L'idrogeno può dunque essere usato per la produzione continua di elettricità e programmabile attraverso un sistema a cella a combustibile e con l'alimentazione di un generatore termoelettrico della tipologia turbogas ad alta efficienza. I kWh prodotti potrebbero essere immessi in rete in modalità programmabile dal dispacciamento nazionale.
Il processo di elettrolisi e quello di combustione chimica nella cella a combustibile oppure termica nel generatore turbo gas, non effettuano la produzione di emissioni di carbonio. L'intermittenza relativa alla generazione viene cancellata dall'accumulo e ne deriva che il limite di accettazione della potenza in rete è annullato. L'apporto delle fonti rinnovabili potrebbe essere incrementato fino al valore relativo alla saturazione del potenziale solare di cui c'è disponibilità sul territorio italiano.
Dal serbatoio d'accumulo si può ricavare idrogeno e trasportarlo agli altri settori industriali, per l'alimentazione dei motori endotermici nei trasporti e per altri utilizzi termici, permettendo così una importante riduzione delle emissioni in tali settori.

In questo modo, l'energia solare può essere trasportata nei vari comparti energetici attualmente alimentati dai combustibili fossili.
Si tratta di un innovativo paradigma per l'utilizzo diffuso delle fonti rinnovabili tecnicamente valido, ma dal punto di vista economico non presenta competitività in riferimento ai costi bassi dell'energia da combustibili fossili. Tale situazione deriva dal fatto che costi sociali ed ambientali realizzati dall'inquinamento energetico non vengono contabilizzati e vengono scaricati sulla collettività imputandoli ad altre voci di bilancio.

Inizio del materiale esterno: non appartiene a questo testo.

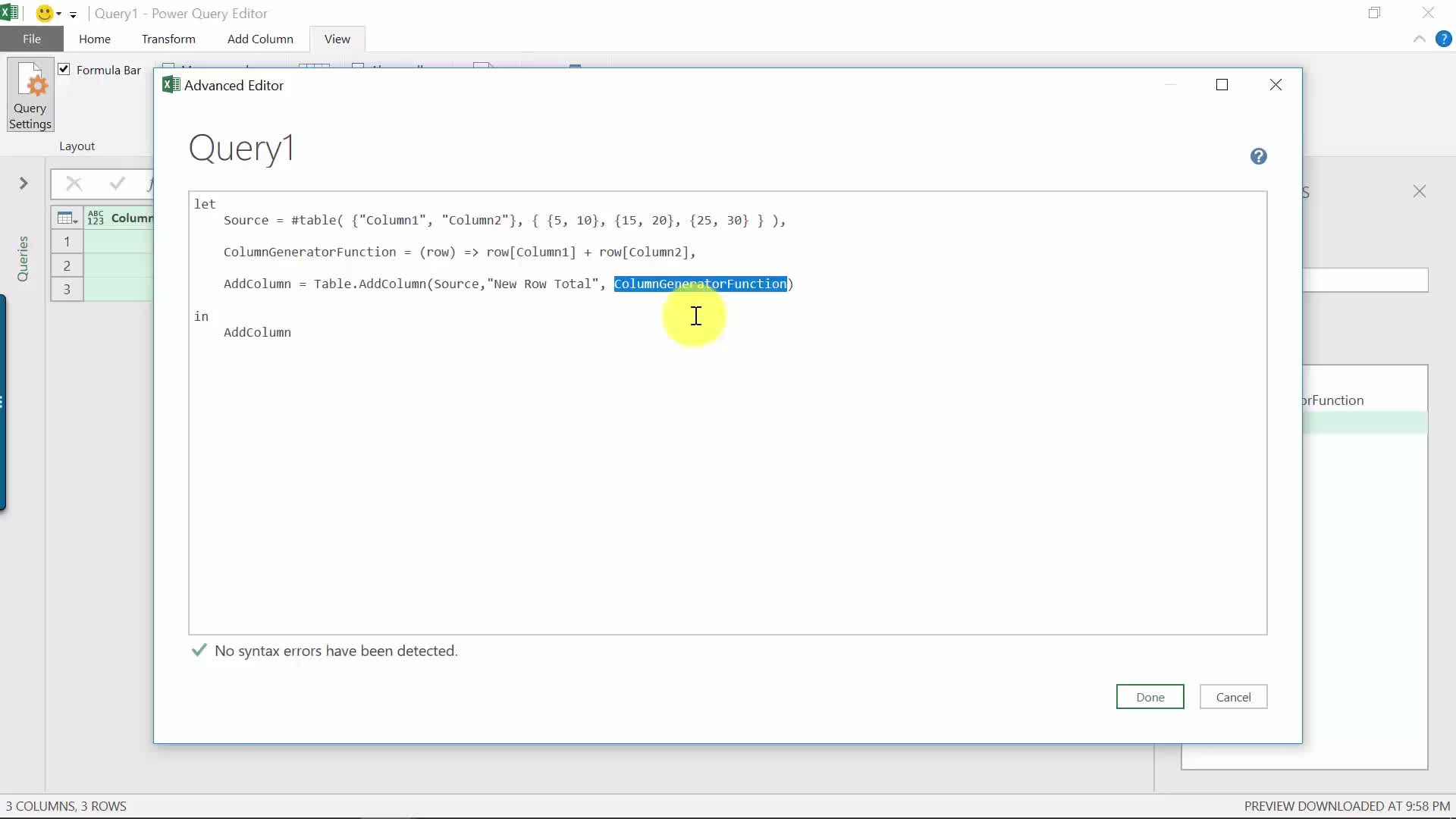1456x819 pixels.
Task: Select row 2 header in the preview grid
Action: (67, 265)
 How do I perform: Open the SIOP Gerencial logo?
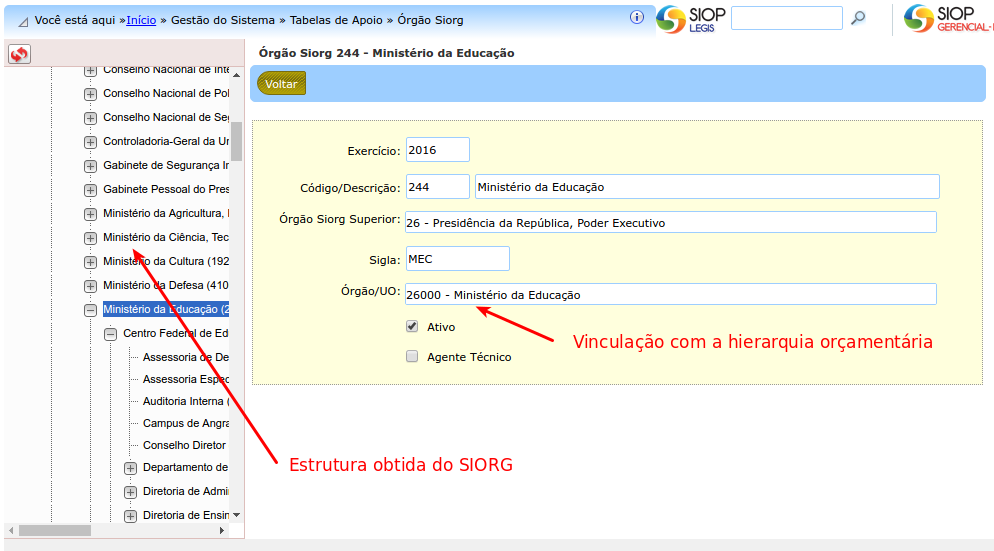948,18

Da un verso l'efficienza di trasformazione delle fonti rinnovabili va incrementandosi di continuo e questo va a ridurre i costi di produzione relativi all'idrogeno, dall'altro il prezzo dei combustibili fossili aumenta per in continuo incremento della popolazione e per il decremento delle risorse minerali, quindi conseguire la competitività del innovativo modello proposto è soltanto questione di tempo.
Pure nei paesi emergenti sta aumentando la consapevolezza dei danni legati all'ambiente connessi al riscaldamento globale e ai cambiamenti climatici e con ciò sta incrementando la sensibilità a diminuire l'inquinamento. In tutto il mondo, ridurre le emissioni di anidrite carbonica sta diventando un passaggio da opzionale ad obbligato e tale processo porterà all'incremento del valore economico dell'energia rinnovabile.
Il tema relativo all'idrogeno, appare rinvigorito dall'urgenza di risolvere la crisi climatica, anche non considerando la grande quantità delle risorse fossili.